I must have seemed strange to those who observed me--an eight year old child walking three blocks to church by herself, bedecked in a black and white sundress with tie straps around my shoulders, black, shiny sandals on my feet. Yet, there I was, passing the grocery store, the hospital, two-story gingerbread, Victorian houses all the way to a brick church with stained glass windows and a balcony. Usually, I just went to Sunday School. Once I remember going to the service afterwards by myself. I went up to the altar when the children's story/sermon was presented and sat down again when it was over. I don't remember important things like....Did I actually sit still through the whole sermon? Did I sing the hymns at the right places? Did any neighboring adults ask why I was there by myself? These are all things I find curious now as I look back from my perspective as an adult, mother, and church-goer.
Once, my mother told me to go with my older brother. I think I was a little older at that time. Somehow we walked all the way to that little church and, before turning down the road, he convinced me we should walk two more miles to a particular drugstore where he could buy his favorite comic books. "Get thee behind me Satan"....I should have shouted. Instead I followed him, stood around the drugstore for 45 minutes and then had to walk back home with him making me promise not to tell our mother.

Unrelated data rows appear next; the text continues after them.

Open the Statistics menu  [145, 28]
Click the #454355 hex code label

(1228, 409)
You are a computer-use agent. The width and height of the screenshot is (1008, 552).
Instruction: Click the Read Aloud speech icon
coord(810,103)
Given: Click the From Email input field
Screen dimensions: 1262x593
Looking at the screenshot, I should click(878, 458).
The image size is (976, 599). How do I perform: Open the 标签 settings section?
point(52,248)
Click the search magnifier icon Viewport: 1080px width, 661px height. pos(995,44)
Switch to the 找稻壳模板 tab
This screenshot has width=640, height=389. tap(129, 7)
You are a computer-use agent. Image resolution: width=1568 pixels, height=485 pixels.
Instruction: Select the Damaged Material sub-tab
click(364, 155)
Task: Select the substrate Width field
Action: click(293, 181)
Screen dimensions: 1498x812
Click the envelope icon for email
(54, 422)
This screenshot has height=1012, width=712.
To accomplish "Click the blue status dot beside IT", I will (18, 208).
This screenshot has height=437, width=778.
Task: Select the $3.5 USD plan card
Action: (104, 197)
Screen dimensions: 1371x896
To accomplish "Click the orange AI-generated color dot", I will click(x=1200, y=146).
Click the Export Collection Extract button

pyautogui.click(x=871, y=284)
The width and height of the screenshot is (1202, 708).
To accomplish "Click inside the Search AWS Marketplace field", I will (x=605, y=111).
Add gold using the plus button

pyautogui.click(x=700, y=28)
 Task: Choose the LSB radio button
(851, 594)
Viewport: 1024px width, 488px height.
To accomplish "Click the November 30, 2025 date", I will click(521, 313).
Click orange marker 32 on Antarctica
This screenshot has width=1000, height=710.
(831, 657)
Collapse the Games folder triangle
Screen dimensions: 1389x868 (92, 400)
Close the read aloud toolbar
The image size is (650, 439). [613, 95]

I don't really know what my attraction was to going to church. My parents didn't go. Even I didn't attend regularly. I suppose I must have enjoyed it on some level, though I don't think I had any particular understanding of what it all meant. It wouldn't be until I was almost seventeen that I really understood the Gospel and had a conversion experience that radically changed my perspective on life. I was just a kid, unencumbered by self-consciousness, enjoying what I could at the small, brick church with the stained glass windows and scarlet red carpeting.
I'm a lot older now. I don't wear patent leather shoes and strappy sundresses. I also don't get hoodwinked by my older brother anymore. Though, to be fair, he's outgrown most of his hoodwinking tendencies.
Still, when I think about that little girl who didn't really care, or even have the awareness to know, what others thought about her, I see a part of myself that has always been. At times, it is extremely frustrating as I try to grapple with that trait of independence in the larger context of Church and community. How can I understand and appreciate certain communities and still feel so distinct and separate from them?
Maybe I knew something more then....something I can't quite remember but lived and breathed at eight.
Jesus calls us to come to him as little children. Sometimes that is portrayed as having a simple faith and trust in Him--not questioning things we don't understand. I wonder if it's more an act of coming to Him as we are without the burden of who we think we are or should be. We simply squeal at the sight of Him and rush over to pester Him with a million questions about why frogs' tongues are so sticky, and where does the moon hide when we can't see it and hey...did he see how fast we ran across the field, much faster than yesterday...oh ....and did he bring any of that magic bread and fish with him today...and if we jump can he give us that extra push we need to reach the sky so we can grab that cloud up there?...you know the big one that looks like a camel?
sigh.
Lord, help me to be thankful for who I am in your eyes. Help me to know that you have not come to erase who I am, but to embrace it and use it in a way that glorifies You. Help me to release the expectations I have of myself and others; expectations that serve no purpose but to derail me from the path before me.